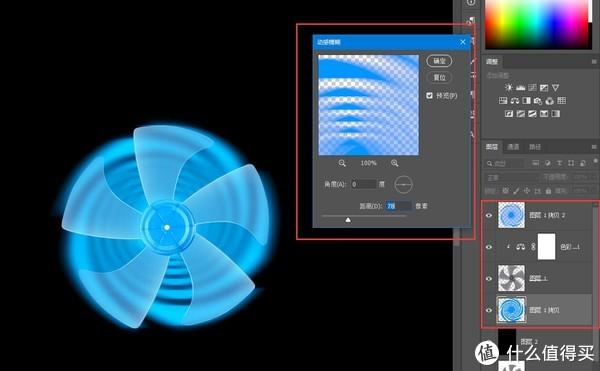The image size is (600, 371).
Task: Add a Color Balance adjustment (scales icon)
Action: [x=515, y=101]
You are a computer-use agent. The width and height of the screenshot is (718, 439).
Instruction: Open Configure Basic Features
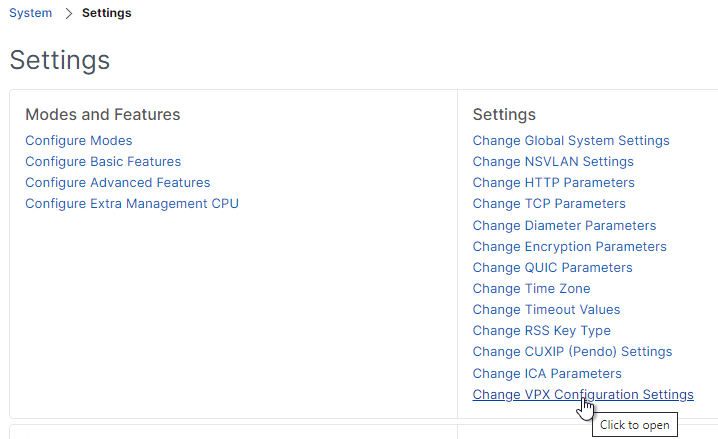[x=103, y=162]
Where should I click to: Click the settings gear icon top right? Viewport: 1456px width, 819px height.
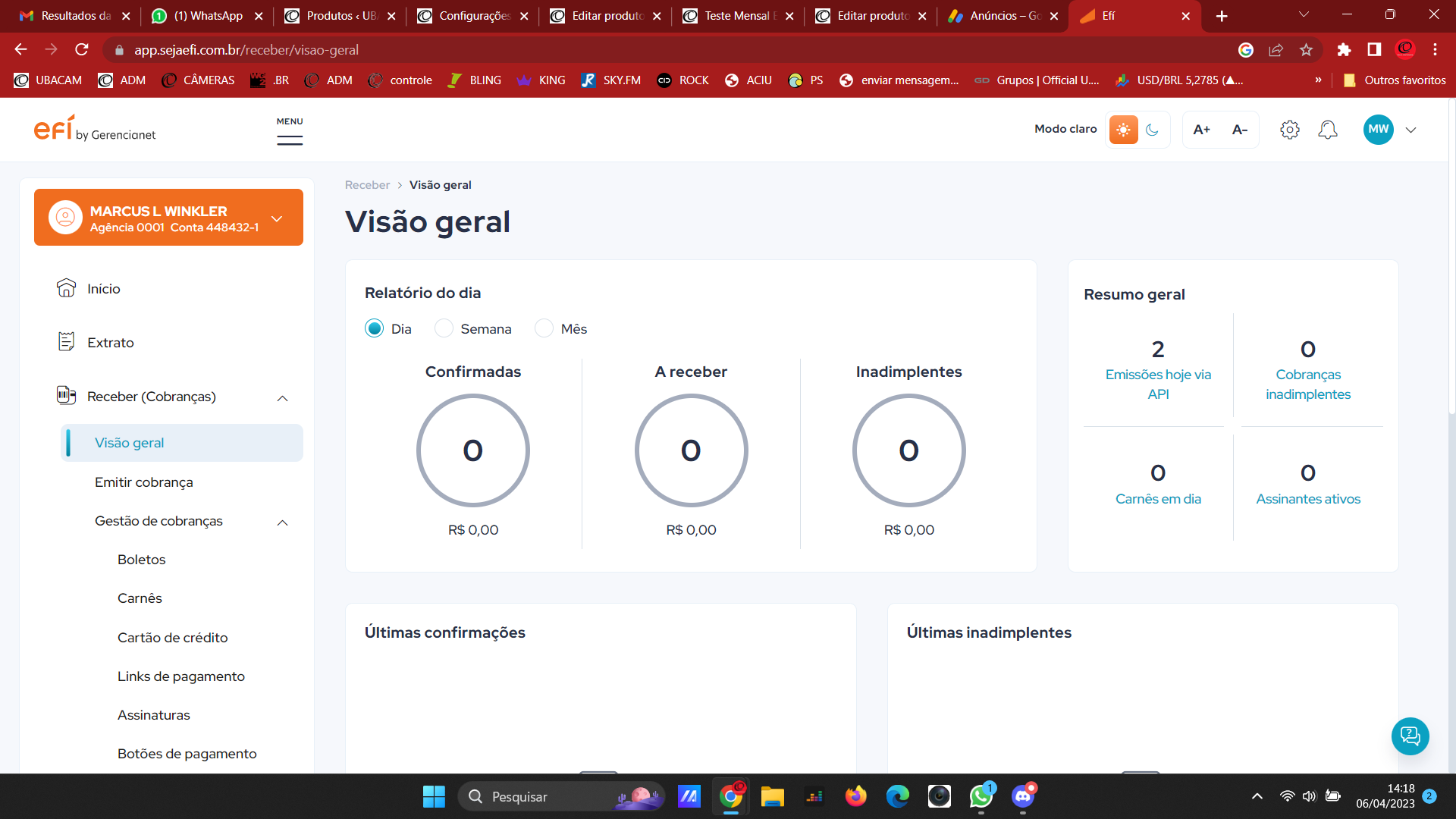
* * *
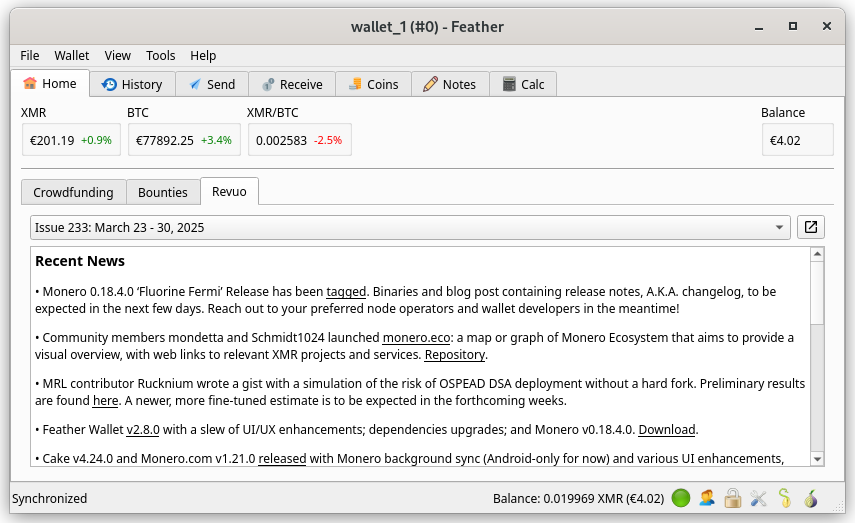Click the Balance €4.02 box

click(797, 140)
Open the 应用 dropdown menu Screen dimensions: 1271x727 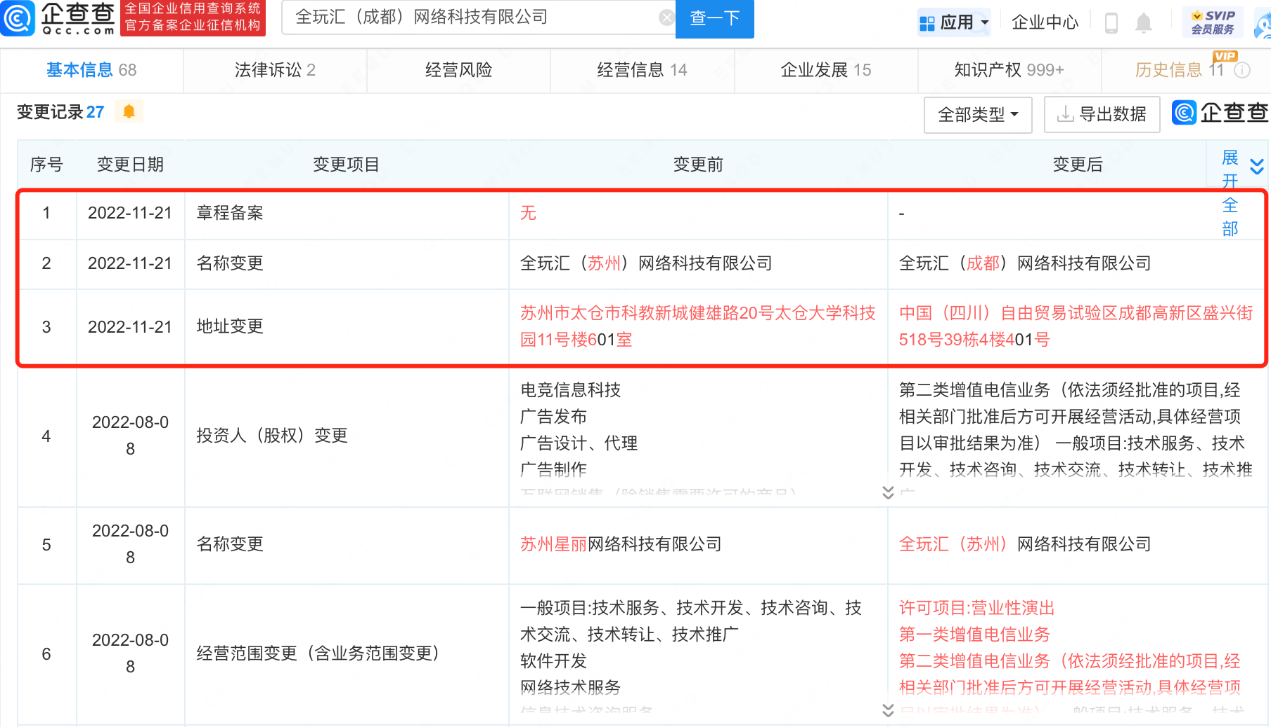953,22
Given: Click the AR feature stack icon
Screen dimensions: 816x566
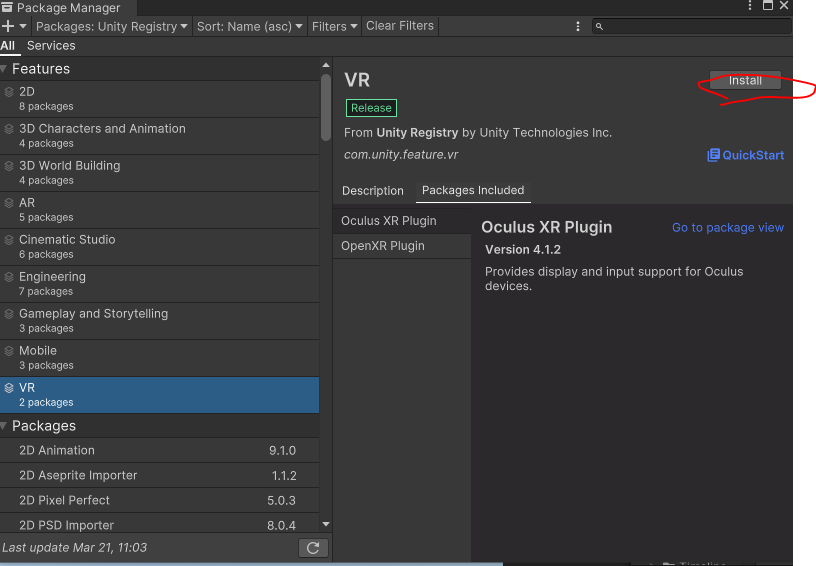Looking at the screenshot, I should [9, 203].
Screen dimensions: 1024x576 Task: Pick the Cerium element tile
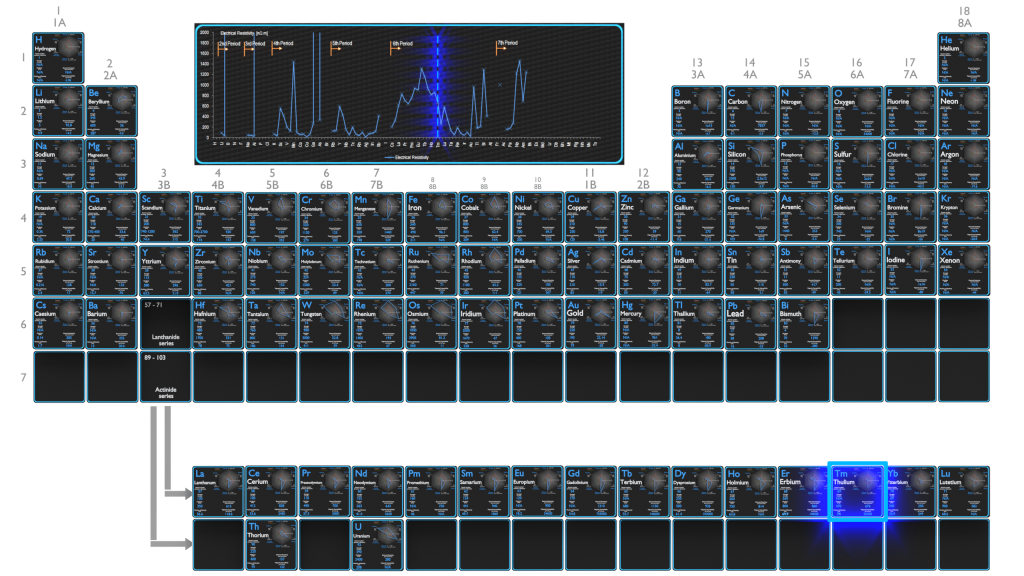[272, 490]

## WORK INSTRUCTION
Using the data above, retype exactly the lines from the line with "You are a computer-use" to the line with "Where should I", inclusive. No pictures and nothing else.

## EXPECTED OUTPUT
You are a computer-use agent. The width and height of the screenshot is (718, 439).
Instruction: Open Configure Basic Features
[x=103, y=162]
Where should I click to: Click the settings gear icon top right? Viewport: 1456px width, 819px height.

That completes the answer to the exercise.